As per Section 82 of the Electricity Act, a State Commission shall consist of 3 members, including the Chairperson. All members of the Commission are appointed on the recommendation of a Selection Committee chaired by a judge of the relevant High Court, and comprising the Chief Secretary of the State, the Chairperson of the Authority (for the selection of a member) or the Chairperson of the Central Commission (for the selection of the State Commission Chairperson).

Sectoral challenges

Kerala’s reliance on power purchases from other states in order to meet its needs imposes huge costs on the state exchequer. As per the 19th Electric Power Survey conducted by the Central Electricity Authority, the state’s energy consumption is projected to increase by 54% in 2026-2027. [1] With an ever-growing demand, the State may need to strategically diversify current sources of power generation. Long-term resilience in the State’s power sector will be dependent on harnessing the region’s unique topography and environmental features. The Kerala State Power Policy (2019) acknowledges that the State is facing issues related to the quality and reliability of power supply. A detailed assessment of the current transmission and distribution network may be necessary to identify nodes that require revamp.

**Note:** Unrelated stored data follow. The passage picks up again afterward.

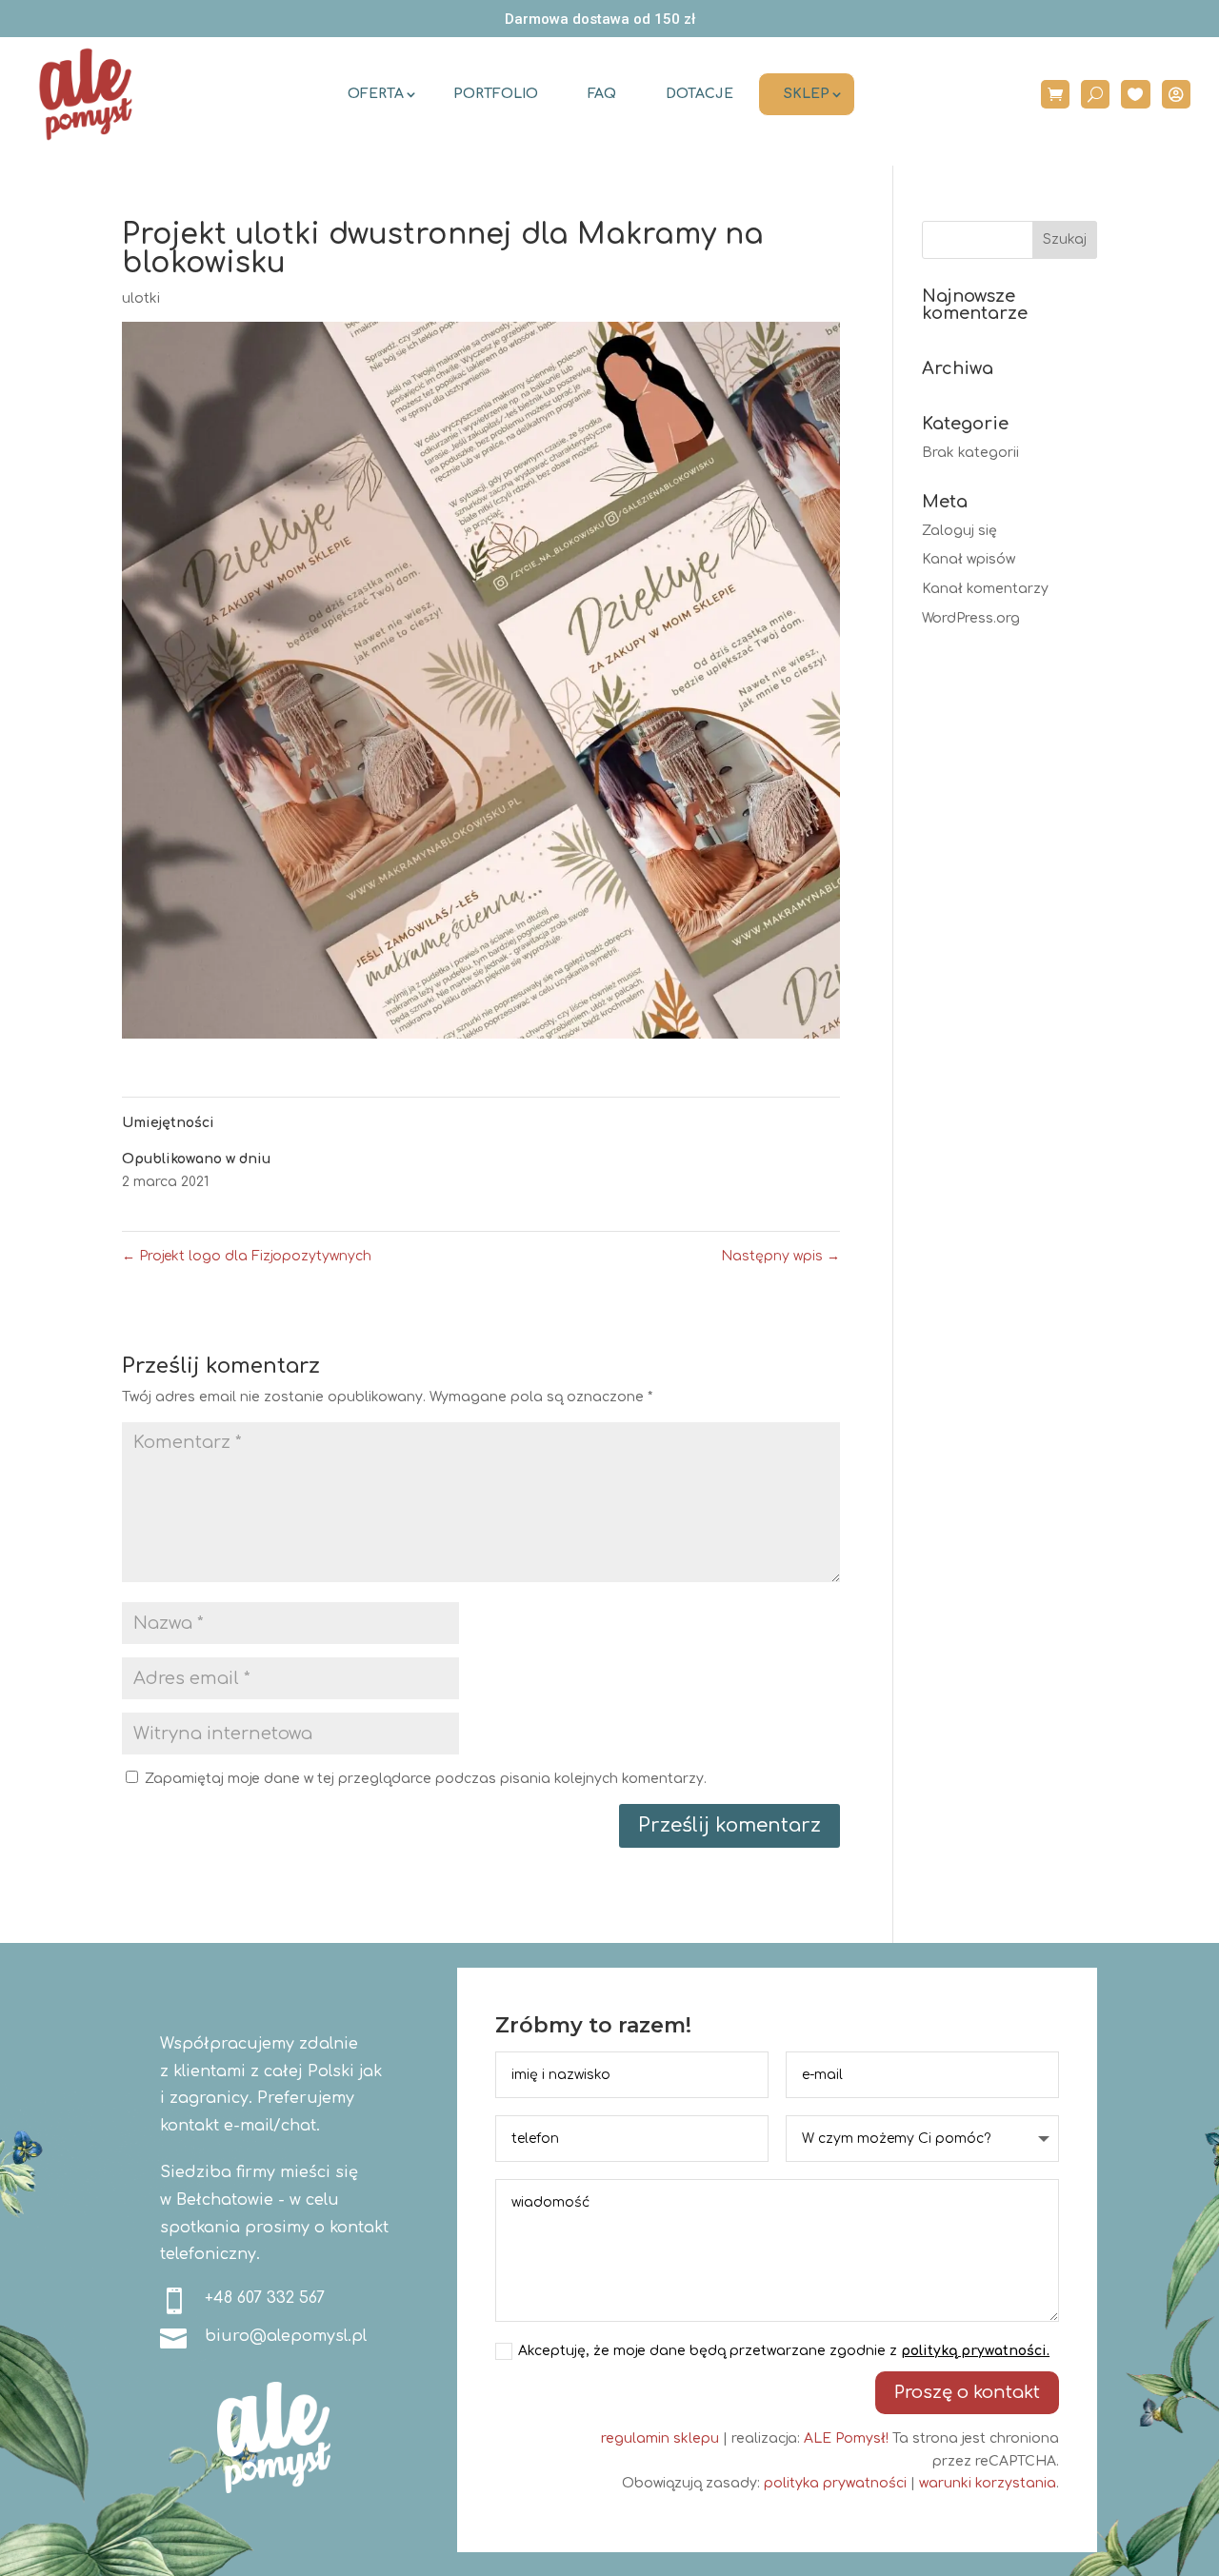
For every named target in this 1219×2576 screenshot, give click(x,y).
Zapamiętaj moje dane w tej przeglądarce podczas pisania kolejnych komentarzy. (426, 1779)
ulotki (141, 298)
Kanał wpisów (968, 559)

Kerala’s electricity sector, much like the rest of the country, faces a combination of legacy issues and future challenges. There is a tendency to over-judicialize the field of regulation, which increases costs and tends to benefit financially stronger parties in legal disputes. Further, in terms of a future agenda for the sector, the State will need to explore Renewable Energy (RE) sources best suited for its conditions including the increasing occurrence of climatic events like floods.

As a regulator, KSERC aims to provide a level-playing field to the players in the electricity sector. Amongst the many interventions it has taken towards this, the Commission has released open access regulations to enable power consumers, especially those who consume large quantities of power, to access energy from sources of their choice using the linking network of transmission and distribution licensees. It has recently announced a revised tariff structure for the State. The last such revision took place in the year 2019. State regulatory commissions play an important role in defining the broad contours for the development and functioning of the electricity sectors in their States. An independent, consistent and forward-looking electricity regulatory regime will nudge States closer to achieving self-sufficiency, transition to newer and cleaner energy sources, and encourage an integrated development of the sector.

 

 

[1] Kerala State Planning Board, Economic Review, 2017, https://spb.kerala.gov.in/economic-
review/ER2017/web_e/ch52.php?id=50&ch=52; percentage increase projected as per energy consumption values in 2017-2018.